Nicolau syndrome (NS), or embolia cutis medicamentosa, is vascular occlusion with necrosis of the skin and underlying tissues, related to the use of medications such as beta-lactam antimicrobials, non-steroidal antiinflammatory drugs (NSAIDs) and, more recently, hyaluronic acid fillers.

A 66-year-old male patient reported erythema and ecchymosis on the left lower limb, 24 hours after an intramuscular injection (left gluteus) of diclofenac sodium for abdominal pain. There was rapid progression to tense blisters over the entire limb, with severe pain and edema.

Four days later, the patient came to the emergency room with rectilinear purpuric areas all over the left lower limb, tense blisters with serosanguineous content, and ulcerated areas (Fig. 1A).

Figure 1
(A) Violaceous, rectilinear lesions with areas of skin detachment on the thigh and leg. Areas of necrosis with an erythematous halo are also observed. (B) Progression of the necrosis areas seven days after symptom onset

The hypothesis of NS due to intramuscular sodium diclofenac injection was considered. Laboratory investigation for systemic vasculitis with antinuclear antibody (ANA), anti-DNA, extractable nuclear antigen (ENA), cryoglobulins and complement was negative.

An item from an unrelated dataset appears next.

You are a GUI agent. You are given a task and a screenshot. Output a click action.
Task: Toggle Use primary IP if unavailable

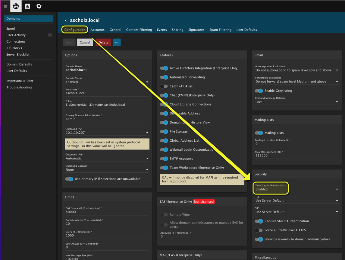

The lesions worsened (Fig. 1B), and the patient was transferred to the Intensive Care Unit and received parenteral antibiotic therapy (vancomycin and meropenem). After clinical stabilization, surgical debridement sessions were performed (Fig. 2) with subsequent grafting (Fig. 3). After three months and four surgical approaches for debridement and grafting, the patient was discharged in good general condition.

Figure 2
After 30 days, in the postoperative period of the first surgical debridement on the left thigh (A) and left leg (B)

Figure 3
Three months after the onset of the condition, the patient shows good aesthetic and functional recovery in the (A) right thigh and hip and (B) right leg and dorsum of the right foot after multiple skin grafts

NS was first described in 1924 after an intragluteal injection of bismuth salts for the treatment of syphilis. It occurs after the intramuscular injection of insoluble substances, occurring more frequently with benzathine penicillin and NSAIDs (such as diclofenac).1 Diclofenac-induced cases are more common in females, whereas penicillin-induced cases are more common in children.2

Theories about its etiopathogenesis involve a combination of factors: stimulation of sympathetic innervation with vasospasm and ischemia; blockade of prostaglandin synthesis by NSAIDs, arterial embolic occlusion by inadvertent intravascular injection; perivascular inflammation due to cytotoxic drug reaction; mechanical injury caused by lipophilic drugs penetrating the vessels.2,3

The clinical picture consists of an erythematous macule with rapid evolution to a livedoid violaceous patch. The onset is usually sudden in relation to the injection but can be delayed, often without injury to the injected site.4 The prognosis is unpredictable, with reports of recovery and atrophic scarring at the affected site but also compartment syndrome, hyperkalemia, renal failure, paralysis of the affected limb, and death.3,5 The diagnosis is clinical, highly suggestive when the lesion starts at the injection site, with distal progression over the injected limb. Histopathology is non-specific and may reveal fatty tissue necrosis and inflammation.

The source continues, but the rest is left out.